Düzenlemenin çıkmasının yanı sıra denetimlerin de önemine dikkat çeken Kartın, “Yasada da şunu istiyoruz, denetim de çok güzel olsun. Yani denetim olsun ki bunun karşılığını insanlar, ’ben burada bu hayvanı beslersem şu cezayı alacağım’ı bilsin istiyoruz. Eğer yapılıyorsa bu cezalar da uygulansın. Ama dediğim gibi temiz sokak istiyoruz. Hayvanlara da kıyılmasın deniliyorsa da gönüllüler beslemeyi göze alsın. Biz yetkililerden kısaca temiz bir yasa istiyoruz” dedi.

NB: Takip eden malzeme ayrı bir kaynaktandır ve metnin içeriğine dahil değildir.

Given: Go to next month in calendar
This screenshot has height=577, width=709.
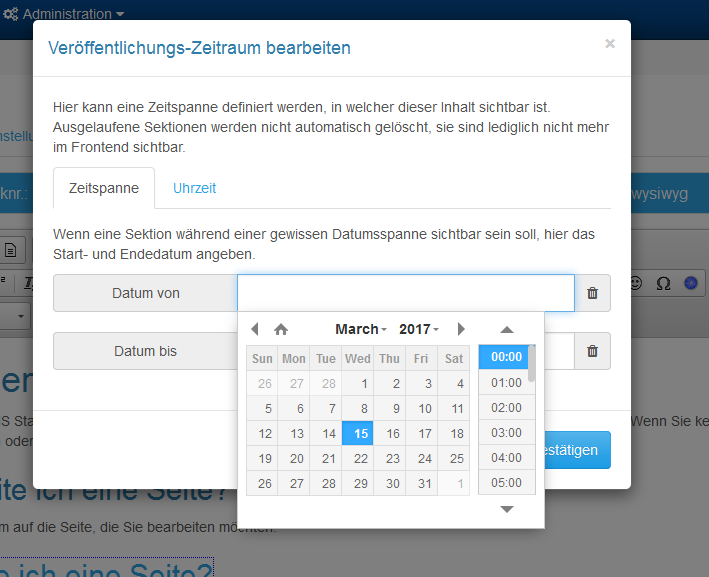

“Alnında saldırgan olmadığına dair bir işareti yok”
Türkiye Büyük Millet Meclisi Başkanlığına sunulması beklenen taslakta sokak hayvanlarının saldırgan olan-olmayan ayrımına gidilmesi konusunda endişelerinin olduğunu belirten Güvenli Sokaklar Derneği Başkan Yardımcısı Mehmet Altuntaş, “Sokaktaki bir köpeğin kime nasıl saldıracağına dair bir şey bilemezsiniz. O çocuğa saldırır size saldırmaz. Bana saldırır hanımefendiye saldırır başka birisine saldırmaz. Yani alnında saldırgan olmadığına dair bir işareti yok” diye konuştu.

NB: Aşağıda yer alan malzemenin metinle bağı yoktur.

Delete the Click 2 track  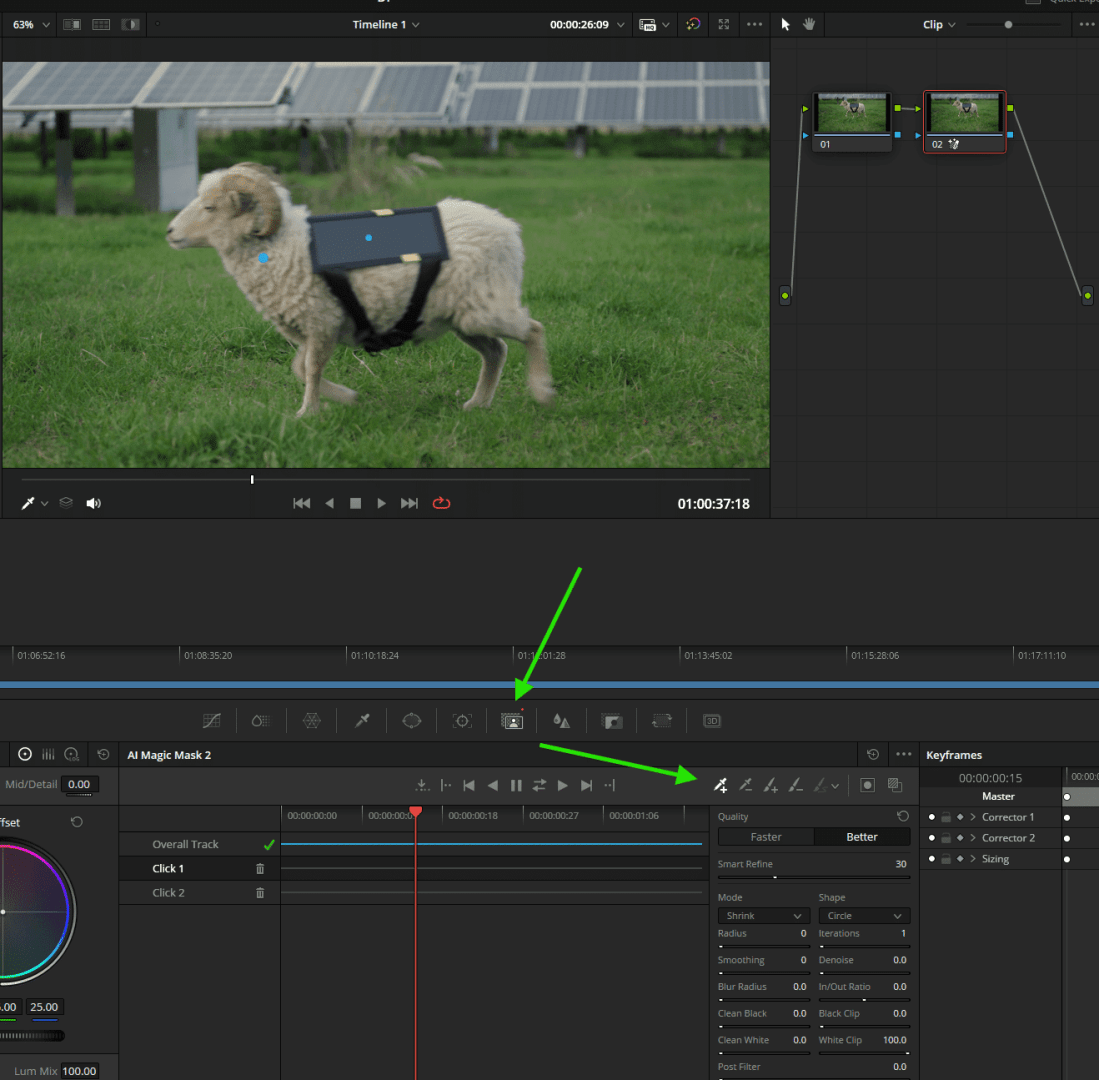[x=260, y=892]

“Sahipsiz hayvanların biz kesinlikle başıboş olmamasını istiyoruz”
5199 sayılı Hayvanları Koruma Kanunu’nun 2004’te yürürlüğe girmesiyle, belediyelerin daha önce uyguladıkları artan hayvan nüfusunu seyreltme çalışmalarının fiilen yasaklandığını aktaran Altuntaş, “Sokakta başıboş köpek olmasın istiyoruz. Bu tabiatıyla fıtrata aykırı. Ayrıca diğer bir hususta 5199 sayılı kanun çıkarken 2004 yılında gerekçe olarak Birleşmiş Milletler UNESCO Hayvan Hakları Bildirgesi gerekçe gösterilmiş. Genel gerekçesinde de komisyon raporlarında da var. Biz Dışişleri Bakanlığı’na da sorduk. Böyle bir sözleşmenin, beyannamenin olmadığını söylediler. Birleşmiş Milletler, UNESCO’ya da sorduk, onlar da kabul ettikleri böyle bir bildirge olmadığını söylediler. Sadece orada bir şahıs, bir dernek yetkilisi orada okumuş 10 maddelik bildiriyi. Şimdi bu kanunumuzda peki olmayan uyduruk bir UNESCO bildirgesi yerine, çok açık ve net şunu istiyoruz ev hayvanlarının korunmasına dair Avrupa Konsey Sözleşmesi var. Türkiye bunu 2003 yılında kabul etmiştir. Bu sözleşmede başıboş hayvan tabiri vardır. Yani bu sözleşme sokakta başıboş köpek tabirini kabul etmiyor. Ev hayvanı vardır, evcil hayvan vardır, bir de başıboş hayvan vardır. 5190’da bu sayılı kanun ise sahipli-sahipsiz ayrımı yapıyor. Sahipsiz hayvanların biz kesinlikle başıboş olmamasını istiyoruz. Barınaklarda toplansın, hayvanseverler bunlara baksınlar” ifadelerine yer verdi.